(Dataset excerpts)
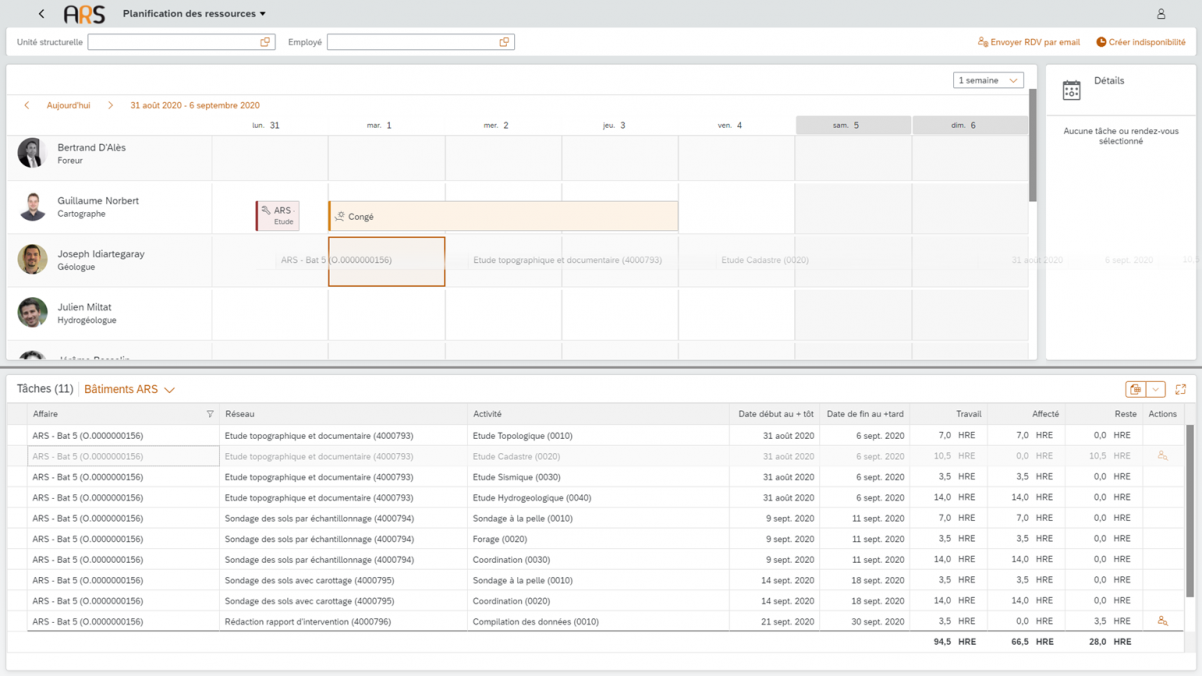The width and height of the screenshot is (1202, 676).
Task: Click assign icon for Etude Cadastre row
Action: [x=1162, y=456]
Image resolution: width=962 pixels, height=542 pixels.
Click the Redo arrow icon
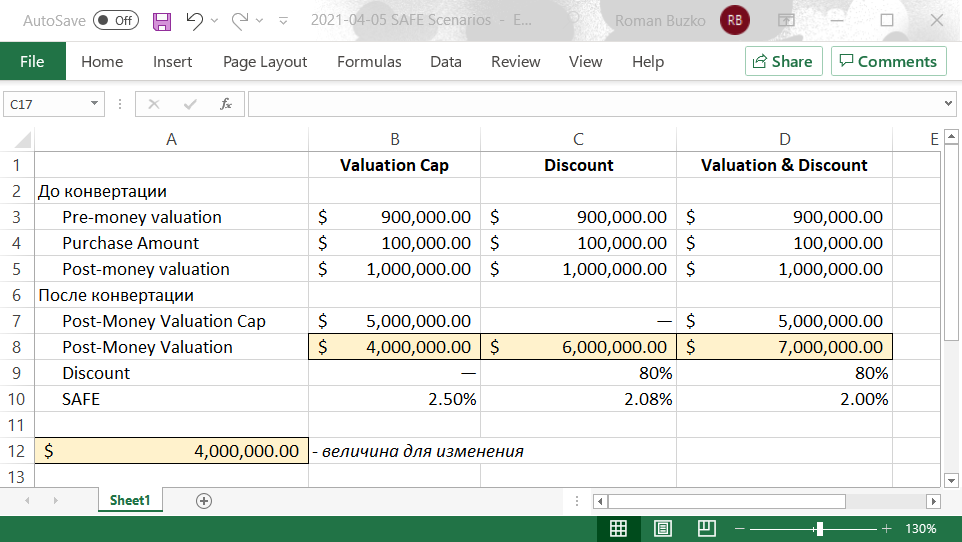pyautogui.click(x=240, y=20)
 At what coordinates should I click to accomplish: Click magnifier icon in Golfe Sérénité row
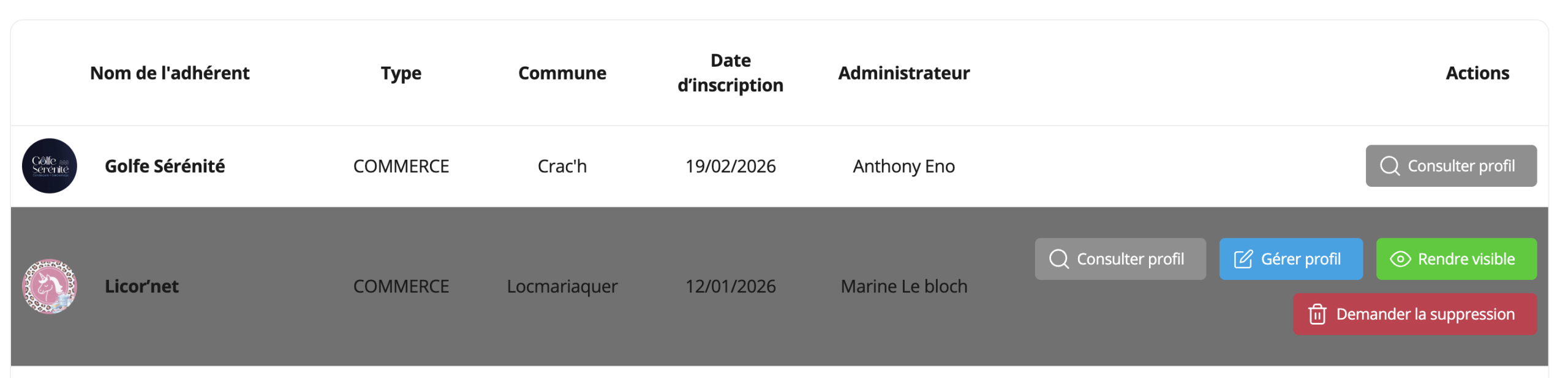[x=1389, y=166]
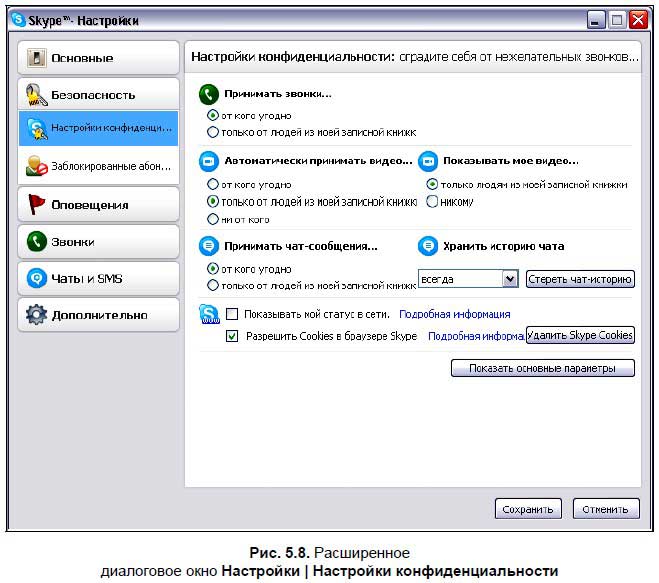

## WHAT YOU SHOULD DO
Copy only this, please: the line with "Image resolution: width=962" and every line after it through the end of the data, with no pictures.

## ANSWER BOX
Image resolution: width=962 pixels, height=542 pixels.
Click the Redo arrow icon
pyautogui.click(x=240, y=20)
 At what coordinates should I click to accomplish: Click magnifier icon in Golfe Sérénité row
[x=1389, y=166]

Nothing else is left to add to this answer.